The second period of observation, from 2016 to 2018, is characterized by a significant reduction in the seismicity rate and event magnitude (Figure 1c) due to several reasons:

• The NE-dipping fault at the CM2 site has likely released most of the accumulated tectonic stress;
• Fluid-injection operations have been going on for over 10 years, thus the triggering front of seismicity (i.e., the relaxation zone of the pore pressure) has already diffused throughout the poroelastic medium;
• Both the average injection rates (blue line in Figure 1b) and the average injection pressure (yellow line in Figure 1b) are stable or decreasing;
• The disposal operations are carried out with less varying daily injected volumes (blue dots in Figure 1b) and daily injection pressures (yellow dots in Figure 1b) with respect to the precedent period.

If during this period there were only earthquake data from the ENI seismic network, we would not be able to perform a statistical analysis due to the lack of a sufficient number of earthquake observations. By utilizing the enriched dataset published in [22], we were able to overcome this potential issue and conduct statistical analyses for the period 2016–2018 as well.

We obtained a very low correlation among the Lomb periodograms of seismicity variables and injection parameters (Table 4), confirming the increased stability of fluid injections both in terms of daily injected volumes and injection pressures.
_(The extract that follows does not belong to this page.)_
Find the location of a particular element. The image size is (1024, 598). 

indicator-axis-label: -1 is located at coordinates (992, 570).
However, we found significant common periodicities between the microearthquake occurrence and the temporal occurrence of days when the injection rates were greater than 1900 m³/day through the application of the Schuster’s spectrum (Figure 6). More specifically, as the injection threshold increases, the duration of each injected volume dataset becomes shorter due to a lower number of days exceeding the higher thresholds. Consequently, we observe lower periodicities (higher frequencies) in the Schuster’s spectrum for V_inj > 2100 m³/day (Figure 6b) compared to V_inj > 2000 m³/day (Figure 6c), which, in turn, are lower compared to V_inj > 1900 m³/day (Figure 6d). These periodicities are also significant in the Schuster’s spectrum computed for the temporal occurrence of earthquakes (Figure 6a). Given that the periodicities of seismicity decrease as the injection rate threshold increases (Table 5), we can assert that the increase in daily injection rate significantly affects microearthquake production by increasing the seismicity rate and temporal clustering of events.
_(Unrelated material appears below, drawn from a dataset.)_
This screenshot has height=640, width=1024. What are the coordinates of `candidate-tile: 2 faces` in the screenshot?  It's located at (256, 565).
Considering that on 17 September 2017, the Eni company carried out the acidification treatment of the reservoir, we also estimated the probability of a change in seismicity rate greater than a given ratio r after this operation. We obtained a probability of 99% that the seismicity rate increases three times the day after the reservoir acidification and 13 times after one week. A 96% probability of a change in seismicity rate greater than four is still estimated after one year. This result combined with those from the Schuster’s spectrum provide a robust statistical confirmation of the hypothesis given in [22] that the 2016–2018 fluid-induced microseismicity is mainly activated after acidification operations and for injection rates above 1900 m³/day.

Concluding, this work demonstrates how statistical analyses conducted on sufficiently rich datasets enable the investigation of the impact of fluid-injection operations on microseismic activity at a specific site. They also provide insights into the underlying physical mechanisms governing induced seismicity and assist operators in effectively managing injection operations from their early stages.